Gold at record highs: what it means for Bitcoin

Gold has surged to fresh all-time highs above $3,480/oz, rising nearly 40% over the past year. What does it mean for Bitcoin?

2 Sept 2025

Opinions

At a glance


  • Gold’s new ATH is reserve-driven — supported by stagflation fears, fiat debasement, and unprecedented central-bank demand.
  • BTC’s drivers differ — more cyclical, tied to liquidity, positioning, and adoption headlines, leaving it more like high-beta tech while increasingly idiosyncratic trading (ETF, DATs, etc.)
  • One doesn’t rule out the other — while the forces differ, the year-end setup remains constructive for both, with arguments for an ‘everything rally’ still strong.
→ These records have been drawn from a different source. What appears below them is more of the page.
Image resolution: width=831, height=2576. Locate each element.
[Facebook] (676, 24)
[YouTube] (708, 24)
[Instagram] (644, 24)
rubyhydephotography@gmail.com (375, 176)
Gold has surged to fresh all-time highs above $3,480/oz, rising nearly 40% over the past year. The rally reflects more than just inflation hedging, it’s a story of fiat debasement, strained policy credibility, and historic central-bank demand. Bitcoin, with a $2.2T market cap, sits in gold’s shadow but follows its own playbook. In the short term, the dynamics of their underlying drivers may decouple, with gold supported by structural reserves and BTC still trading like high-beta tech. But that doesn’t rule out both assets rallying into year-end. Different drivers, same direction…

Gold’s rally

Gold is trading near all-time highs at $3,486 per ounce (as of September 2, 2025), up nearly 40% over the past year. The rally is not just about inflation hedging, it is unfolding amid a complex macro backdrop: the Federal Reserve is preparing to cut rates, inflation (Headline CPI) remains sticky at 2.7%, growth data is softening, and geopolitical risks are elevated.
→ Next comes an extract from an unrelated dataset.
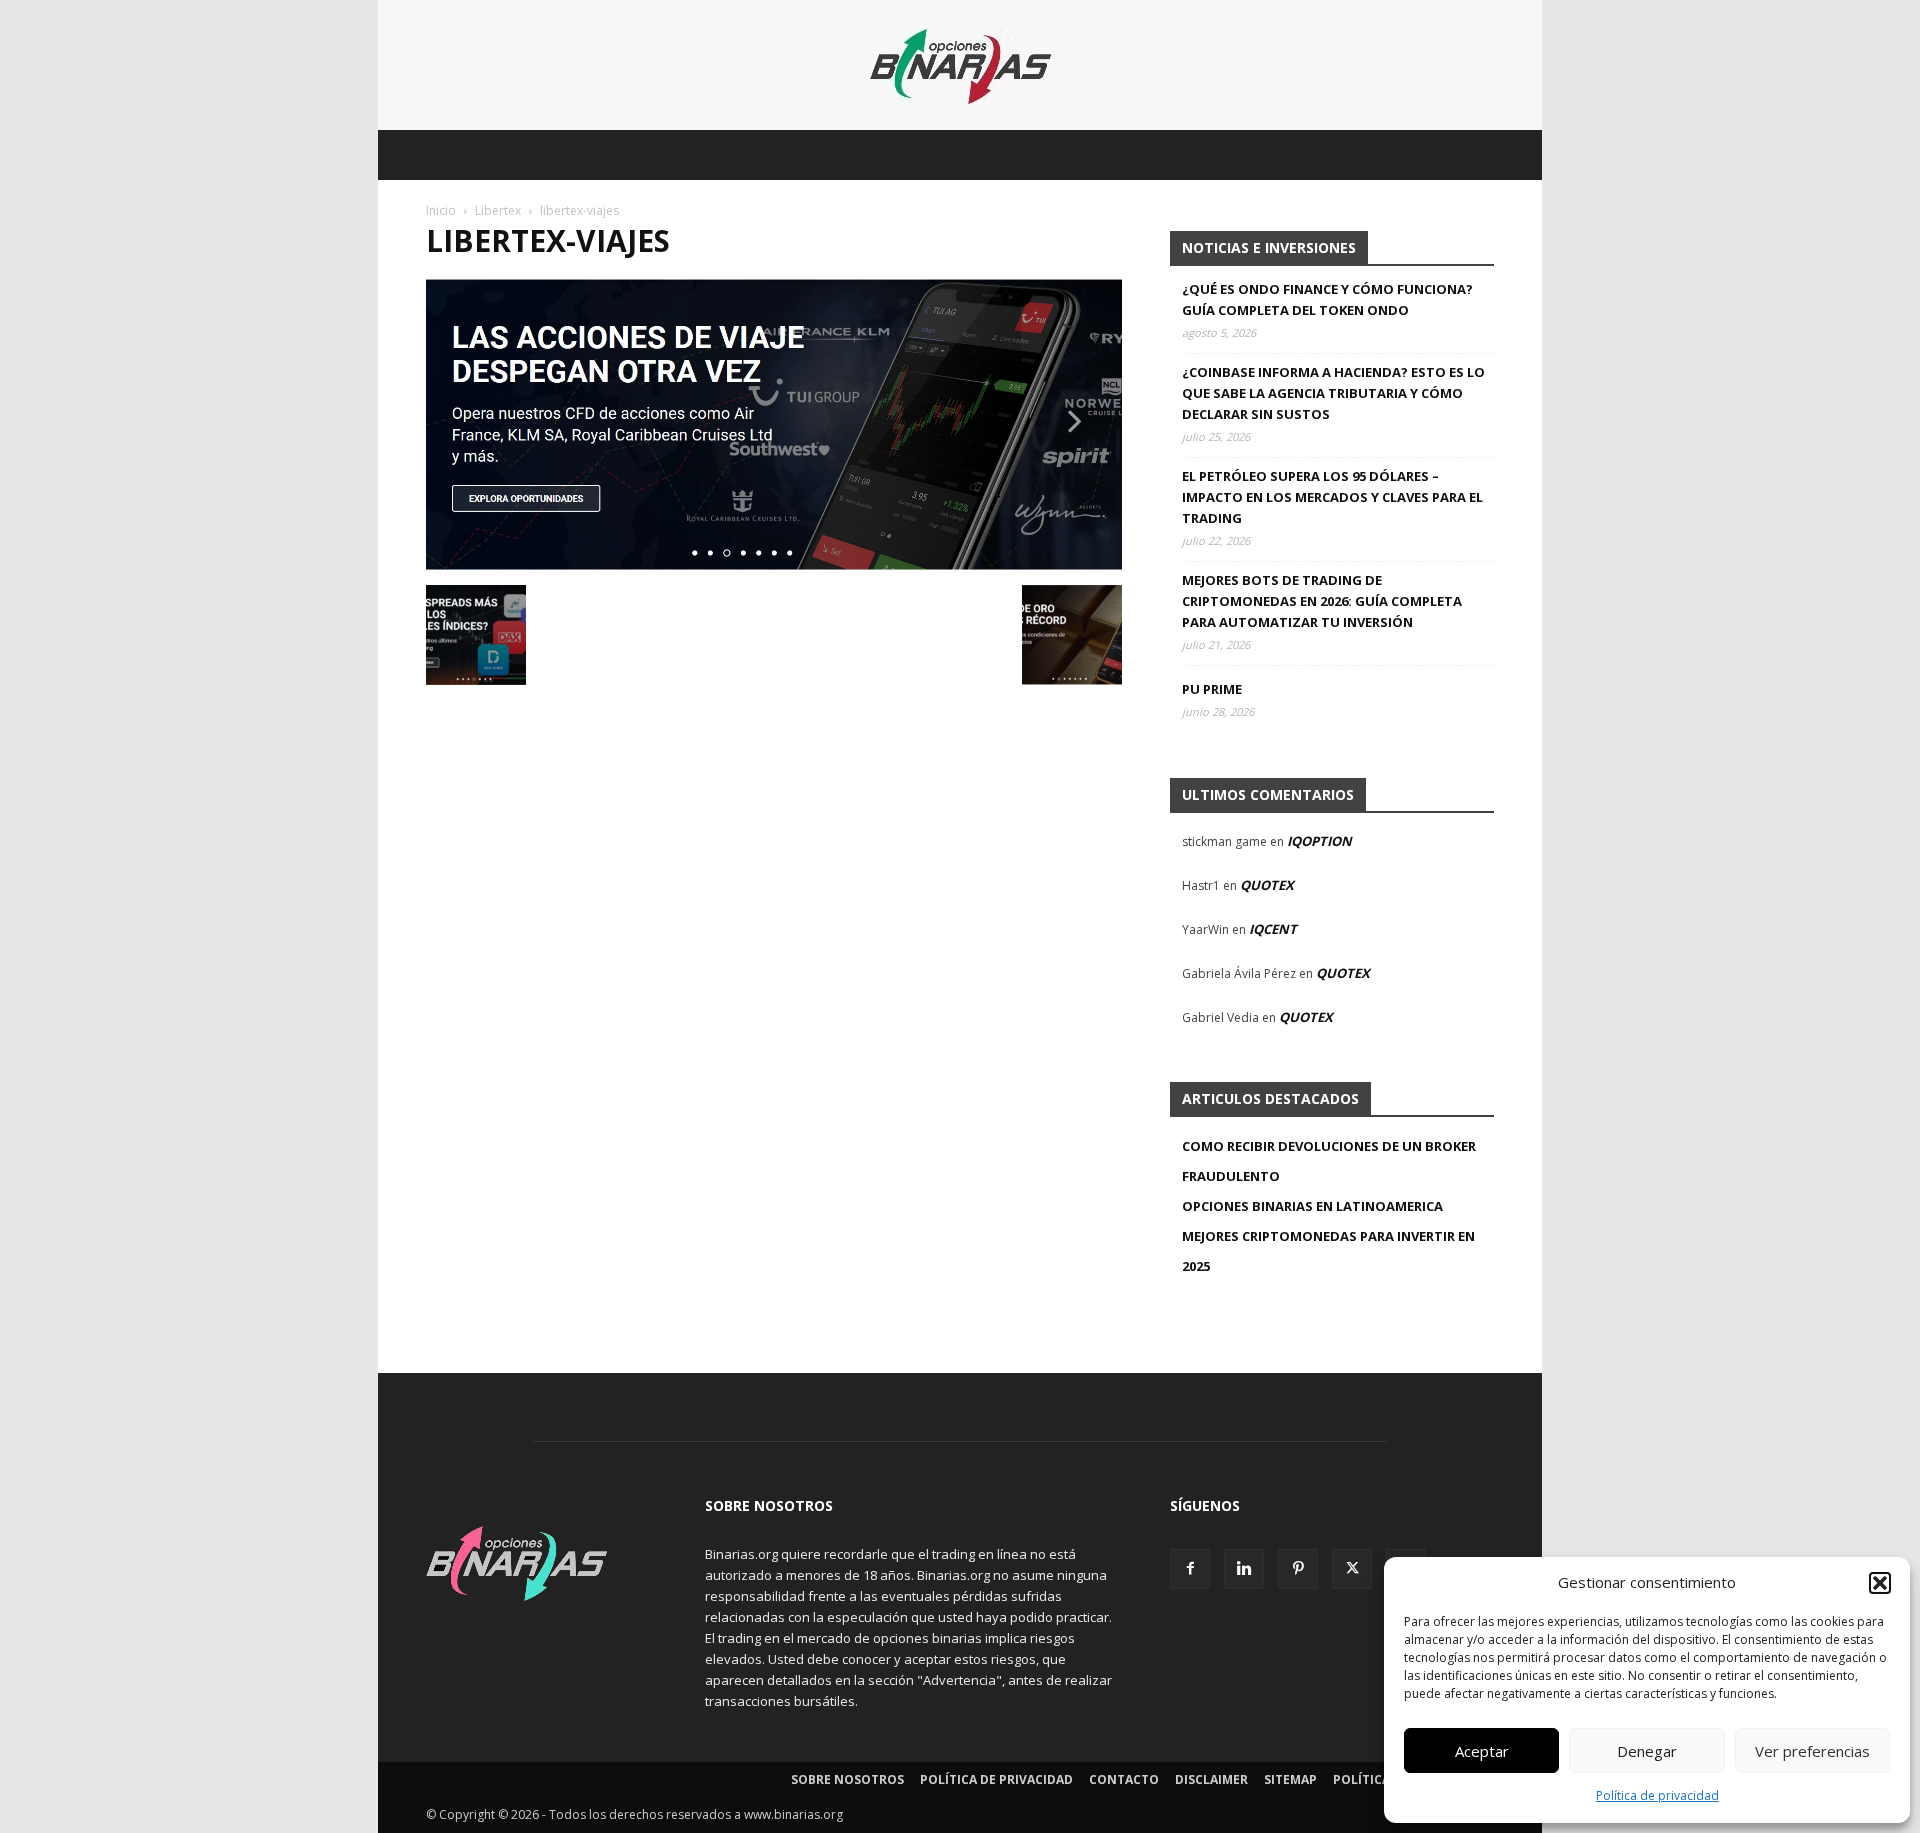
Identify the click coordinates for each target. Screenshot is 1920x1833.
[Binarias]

At first glance this might appear puzzling. But in reality, the drivers are consistent. Gold is rallying not simply because of inflation but because investors see weakening fiat credibility, policy uncertainty, and growing demand from both private and official sectors.

The stagflation risk

The FED is widely expected to cut rates at its September 17 meeting, with the markets pricing in ~92% probability of a 25 bps cut to the 4.00-4.25% target range. At the same time, the 10y treasury yield remains relatively elevated, offering 4.28%, making real returns still attractive, yet gold continues to draw flows.
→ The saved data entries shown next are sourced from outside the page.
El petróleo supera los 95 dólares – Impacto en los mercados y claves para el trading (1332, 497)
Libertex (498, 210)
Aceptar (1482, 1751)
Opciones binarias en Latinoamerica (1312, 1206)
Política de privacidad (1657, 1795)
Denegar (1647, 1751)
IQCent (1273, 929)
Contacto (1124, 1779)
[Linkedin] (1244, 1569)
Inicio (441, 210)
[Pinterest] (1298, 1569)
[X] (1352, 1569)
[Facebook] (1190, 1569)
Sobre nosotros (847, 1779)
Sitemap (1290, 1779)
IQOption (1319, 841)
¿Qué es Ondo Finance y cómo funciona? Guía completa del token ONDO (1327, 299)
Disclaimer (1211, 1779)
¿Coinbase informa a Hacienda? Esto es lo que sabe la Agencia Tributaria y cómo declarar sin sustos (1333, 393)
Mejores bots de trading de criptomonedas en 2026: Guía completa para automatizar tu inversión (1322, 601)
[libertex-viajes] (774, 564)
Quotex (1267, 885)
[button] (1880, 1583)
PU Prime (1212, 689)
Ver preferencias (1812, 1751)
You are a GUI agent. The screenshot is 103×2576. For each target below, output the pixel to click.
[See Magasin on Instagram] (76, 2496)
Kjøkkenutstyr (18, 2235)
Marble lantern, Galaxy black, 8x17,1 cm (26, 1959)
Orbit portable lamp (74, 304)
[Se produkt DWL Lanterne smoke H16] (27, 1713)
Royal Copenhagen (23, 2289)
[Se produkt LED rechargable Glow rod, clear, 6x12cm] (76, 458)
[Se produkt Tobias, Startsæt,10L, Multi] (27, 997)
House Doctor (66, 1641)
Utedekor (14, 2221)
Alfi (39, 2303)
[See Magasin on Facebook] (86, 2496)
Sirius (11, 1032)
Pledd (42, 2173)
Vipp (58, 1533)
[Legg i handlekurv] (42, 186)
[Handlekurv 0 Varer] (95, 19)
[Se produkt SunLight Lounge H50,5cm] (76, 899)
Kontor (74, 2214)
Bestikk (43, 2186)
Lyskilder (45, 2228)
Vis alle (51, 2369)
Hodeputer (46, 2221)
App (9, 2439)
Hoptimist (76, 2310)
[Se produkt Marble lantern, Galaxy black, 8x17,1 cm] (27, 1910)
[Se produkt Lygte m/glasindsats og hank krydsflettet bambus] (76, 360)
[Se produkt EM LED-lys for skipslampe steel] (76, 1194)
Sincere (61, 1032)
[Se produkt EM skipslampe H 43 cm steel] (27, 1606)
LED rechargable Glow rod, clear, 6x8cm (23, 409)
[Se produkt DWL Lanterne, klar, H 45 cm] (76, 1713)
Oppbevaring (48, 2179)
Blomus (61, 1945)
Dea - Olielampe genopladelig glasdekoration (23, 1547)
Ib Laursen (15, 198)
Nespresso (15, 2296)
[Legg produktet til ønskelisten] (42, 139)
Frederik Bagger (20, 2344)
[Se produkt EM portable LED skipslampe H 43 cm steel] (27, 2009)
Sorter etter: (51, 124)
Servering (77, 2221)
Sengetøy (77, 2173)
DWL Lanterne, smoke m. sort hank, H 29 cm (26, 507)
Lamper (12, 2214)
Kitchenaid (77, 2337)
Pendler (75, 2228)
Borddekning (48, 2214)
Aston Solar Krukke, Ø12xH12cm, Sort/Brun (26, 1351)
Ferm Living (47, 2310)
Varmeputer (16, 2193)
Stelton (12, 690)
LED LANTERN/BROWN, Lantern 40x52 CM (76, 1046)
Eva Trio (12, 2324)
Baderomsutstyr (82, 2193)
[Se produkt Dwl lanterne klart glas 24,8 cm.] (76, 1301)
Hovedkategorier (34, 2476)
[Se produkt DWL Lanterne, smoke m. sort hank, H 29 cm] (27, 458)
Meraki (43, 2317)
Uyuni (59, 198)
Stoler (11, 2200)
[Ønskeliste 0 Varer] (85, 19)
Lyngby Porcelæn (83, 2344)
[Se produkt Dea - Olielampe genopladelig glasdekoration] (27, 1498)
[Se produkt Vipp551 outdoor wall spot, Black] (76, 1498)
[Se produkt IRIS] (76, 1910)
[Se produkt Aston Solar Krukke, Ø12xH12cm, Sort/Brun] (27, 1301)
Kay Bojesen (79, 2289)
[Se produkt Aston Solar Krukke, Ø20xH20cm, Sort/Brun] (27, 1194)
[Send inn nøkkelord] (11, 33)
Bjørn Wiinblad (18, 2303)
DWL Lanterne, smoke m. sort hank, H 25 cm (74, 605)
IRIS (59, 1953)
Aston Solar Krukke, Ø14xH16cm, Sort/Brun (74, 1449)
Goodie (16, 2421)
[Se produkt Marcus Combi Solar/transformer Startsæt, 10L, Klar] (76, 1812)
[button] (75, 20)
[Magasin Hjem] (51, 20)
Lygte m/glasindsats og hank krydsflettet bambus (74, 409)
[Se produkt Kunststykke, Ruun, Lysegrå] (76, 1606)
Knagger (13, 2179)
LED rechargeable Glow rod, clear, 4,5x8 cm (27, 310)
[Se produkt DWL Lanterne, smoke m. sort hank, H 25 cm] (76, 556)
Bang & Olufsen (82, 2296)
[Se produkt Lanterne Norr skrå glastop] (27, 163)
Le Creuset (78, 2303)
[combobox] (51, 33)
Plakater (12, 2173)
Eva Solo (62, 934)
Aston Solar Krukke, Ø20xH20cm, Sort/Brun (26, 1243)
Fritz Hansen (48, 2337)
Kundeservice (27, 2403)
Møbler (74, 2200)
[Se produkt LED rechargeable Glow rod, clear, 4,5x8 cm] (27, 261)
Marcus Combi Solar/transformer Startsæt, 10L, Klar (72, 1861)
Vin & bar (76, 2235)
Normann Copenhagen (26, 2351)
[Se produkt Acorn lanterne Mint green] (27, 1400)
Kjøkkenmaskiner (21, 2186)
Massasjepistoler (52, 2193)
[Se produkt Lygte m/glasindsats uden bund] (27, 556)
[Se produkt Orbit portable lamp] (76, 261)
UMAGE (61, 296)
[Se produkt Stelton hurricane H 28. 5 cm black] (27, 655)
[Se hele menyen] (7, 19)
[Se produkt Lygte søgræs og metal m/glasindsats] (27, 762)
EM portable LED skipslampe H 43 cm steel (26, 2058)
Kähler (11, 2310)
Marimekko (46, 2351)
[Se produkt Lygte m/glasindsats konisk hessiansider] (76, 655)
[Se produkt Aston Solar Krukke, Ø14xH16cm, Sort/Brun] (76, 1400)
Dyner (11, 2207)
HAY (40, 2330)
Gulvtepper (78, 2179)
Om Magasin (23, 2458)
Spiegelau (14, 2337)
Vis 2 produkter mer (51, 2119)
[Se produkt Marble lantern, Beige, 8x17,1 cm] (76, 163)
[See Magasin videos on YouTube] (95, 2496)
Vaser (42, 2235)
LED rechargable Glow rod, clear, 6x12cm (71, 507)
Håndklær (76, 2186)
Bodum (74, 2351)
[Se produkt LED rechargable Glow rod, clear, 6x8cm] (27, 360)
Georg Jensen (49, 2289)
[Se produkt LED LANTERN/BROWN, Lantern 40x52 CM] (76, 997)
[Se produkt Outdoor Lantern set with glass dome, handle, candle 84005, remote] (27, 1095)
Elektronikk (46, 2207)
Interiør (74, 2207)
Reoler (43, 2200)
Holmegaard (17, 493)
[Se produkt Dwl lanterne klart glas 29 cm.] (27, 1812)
The underlying driver is credibility. Inflation at 2.7–2.8% remains above target. Cutting rates while inflation lingers signals the Fed may be willing to live with higher inflation to protect growth. That is the classic recipe for stagflation: slowing economic activity alongside sticky prices.

Gold has historically thrived in such regimes. In the 1970s, stagflation eroded confidence in monetary policy, and gold became the asset of last resort. Today, investors once again treat gold as the ultimate hedge when policy signals uncertainty rather than clarity.

A different kind of rally

Beyond the cyclical monetary policy, it seems three other structural trends are reinforcing this rally:

  • Geopolitical instability

Wars in Europe and the Middle East, combined with rising U.S.–China frictions, are now a constant backdrop. Sovereign debt carries sanction and counterparty risks. Gold does not. For a century, it has provided neutrality in times of conflict and remains the only reserve asset free of political conditions.

  • Fiat debasing

Major fiat currencies are weakening simultaneously. The euro, yen, and yuan face domestic imbalances, while the U.S. dollar is burdened by persistent fiscal deficits and monetary easing. Gold, untethered from any single government balance sheet, benefits from this broad erosion of fiat credibility.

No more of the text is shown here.